THE PROBLEM:
Looking at the data, count the lines where the word "computer" occurs and answer with only the number.

[DATA FOR PROCESSING — start]

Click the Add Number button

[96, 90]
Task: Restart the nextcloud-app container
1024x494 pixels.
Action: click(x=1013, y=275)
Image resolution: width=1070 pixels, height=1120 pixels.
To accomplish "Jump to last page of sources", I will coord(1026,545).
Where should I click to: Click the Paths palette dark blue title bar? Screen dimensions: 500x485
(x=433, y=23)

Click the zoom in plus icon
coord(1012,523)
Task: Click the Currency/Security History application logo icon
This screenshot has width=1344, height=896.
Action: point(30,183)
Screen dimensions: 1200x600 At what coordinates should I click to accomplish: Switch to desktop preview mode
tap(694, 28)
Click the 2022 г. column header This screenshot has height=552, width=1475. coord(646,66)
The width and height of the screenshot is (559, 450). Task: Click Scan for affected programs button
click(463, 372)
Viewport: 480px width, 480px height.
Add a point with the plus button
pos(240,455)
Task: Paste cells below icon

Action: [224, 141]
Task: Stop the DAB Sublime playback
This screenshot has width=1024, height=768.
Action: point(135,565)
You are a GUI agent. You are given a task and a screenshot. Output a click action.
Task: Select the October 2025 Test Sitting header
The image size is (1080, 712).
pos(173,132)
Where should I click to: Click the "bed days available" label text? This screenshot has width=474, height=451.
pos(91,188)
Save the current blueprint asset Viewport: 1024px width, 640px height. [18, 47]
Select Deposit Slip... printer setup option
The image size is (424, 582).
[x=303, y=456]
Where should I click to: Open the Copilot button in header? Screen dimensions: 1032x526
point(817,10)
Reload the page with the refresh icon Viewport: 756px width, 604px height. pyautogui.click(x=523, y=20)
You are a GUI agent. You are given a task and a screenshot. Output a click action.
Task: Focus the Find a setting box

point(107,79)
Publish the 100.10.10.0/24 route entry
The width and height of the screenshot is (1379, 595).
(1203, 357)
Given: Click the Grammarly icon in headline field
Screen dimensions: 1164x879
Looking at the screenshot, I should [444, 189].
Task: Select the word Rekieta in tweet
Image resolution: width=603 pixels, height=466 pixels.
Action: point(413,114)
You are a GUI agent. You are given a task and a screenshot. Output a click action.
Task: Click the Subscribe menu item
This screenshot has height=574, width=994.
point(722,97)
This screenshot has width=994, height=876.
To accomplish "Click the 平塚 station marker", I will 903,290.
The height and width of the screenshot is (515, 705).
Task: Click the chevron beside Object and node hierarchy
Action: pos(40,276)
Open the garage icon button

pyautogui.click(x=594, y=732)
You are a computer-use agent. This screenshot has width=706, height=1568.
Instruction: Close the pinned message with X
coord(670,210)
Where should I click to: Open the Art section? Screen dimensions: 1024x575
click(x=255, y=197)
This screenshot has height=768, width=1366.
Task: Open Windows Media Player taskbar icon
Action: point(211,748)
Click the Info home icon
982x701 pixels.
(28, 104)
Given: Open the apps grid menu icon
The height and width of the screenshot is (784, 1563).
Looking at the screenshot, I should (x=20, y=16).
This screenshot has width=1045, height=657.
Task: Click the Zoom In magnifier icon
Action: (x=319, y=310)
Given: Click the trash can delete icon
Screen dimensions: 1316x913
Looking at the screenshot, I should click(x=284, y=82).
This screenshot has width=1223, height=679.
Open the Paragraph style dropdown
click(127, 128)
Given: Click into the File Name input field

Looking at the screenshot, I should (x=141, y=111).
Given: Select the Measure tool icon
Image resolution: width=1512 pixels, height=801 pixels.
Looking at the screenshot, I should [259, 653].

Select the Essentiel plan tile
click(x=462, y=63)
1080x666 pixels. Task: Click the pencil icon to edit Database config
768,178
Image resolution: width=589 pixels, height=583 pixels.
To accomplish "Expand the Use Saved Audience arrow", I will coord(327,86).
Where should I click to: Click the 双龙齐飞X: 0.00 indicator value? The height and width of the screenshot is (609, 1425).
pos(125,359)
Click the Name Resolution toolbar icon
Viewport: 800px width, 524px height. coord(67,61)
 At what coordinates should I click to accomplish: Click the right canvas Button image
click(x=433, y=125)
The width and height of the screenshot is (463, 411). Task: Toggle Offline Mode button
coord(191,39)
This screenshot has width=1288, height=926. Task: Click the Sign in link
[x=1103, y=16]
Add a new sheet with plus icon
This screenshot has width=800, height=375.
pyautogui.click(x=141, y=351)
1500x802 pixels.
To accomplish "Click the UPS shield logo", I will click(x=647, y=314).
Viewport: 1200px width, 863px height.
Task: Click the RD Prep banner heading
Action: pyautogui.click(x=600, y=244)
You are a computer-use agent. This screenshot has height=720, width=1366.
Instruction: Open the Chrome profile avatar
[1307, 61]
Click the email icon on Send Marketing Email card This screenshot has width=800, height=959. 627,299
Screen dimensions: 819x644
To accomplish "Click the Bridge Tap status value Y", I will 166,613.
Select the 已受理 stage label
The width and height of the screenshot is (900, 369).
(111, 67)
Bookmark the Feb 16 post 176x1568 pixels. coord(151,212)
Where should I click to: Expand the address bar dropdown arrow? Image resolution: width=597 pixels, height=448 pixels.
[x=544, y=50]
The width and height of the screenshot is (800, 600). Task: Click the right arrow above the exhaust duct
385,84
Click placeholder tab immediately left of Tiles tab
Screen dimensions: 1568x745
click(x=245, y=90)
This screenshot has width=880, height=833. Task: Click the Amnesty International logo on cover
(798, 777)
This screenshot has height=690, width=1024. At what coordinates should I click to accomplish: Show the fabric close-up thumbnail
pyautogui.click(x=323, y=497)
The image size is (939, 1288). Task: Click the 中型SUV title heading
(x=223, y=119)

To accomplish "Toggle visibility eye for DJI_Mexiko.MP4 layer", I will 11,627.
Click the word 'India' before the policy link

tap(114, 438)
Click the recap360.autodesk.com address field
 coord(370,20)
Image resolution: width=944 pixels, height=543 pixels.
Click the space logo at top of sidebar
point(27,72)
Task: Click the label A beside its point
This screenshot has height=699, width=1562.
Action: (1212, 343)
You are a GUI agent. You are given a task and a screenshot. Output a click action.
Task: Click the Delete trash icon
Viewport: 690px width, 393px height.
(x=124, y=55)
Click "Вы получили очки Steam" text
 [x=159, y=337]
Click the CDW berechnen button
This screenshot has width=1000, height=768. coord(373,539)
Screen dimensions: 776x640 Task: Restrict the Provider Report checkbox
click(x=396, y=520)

[DATA FOR PROCESSING — finish]

OUTPUT OF THE TASK:
2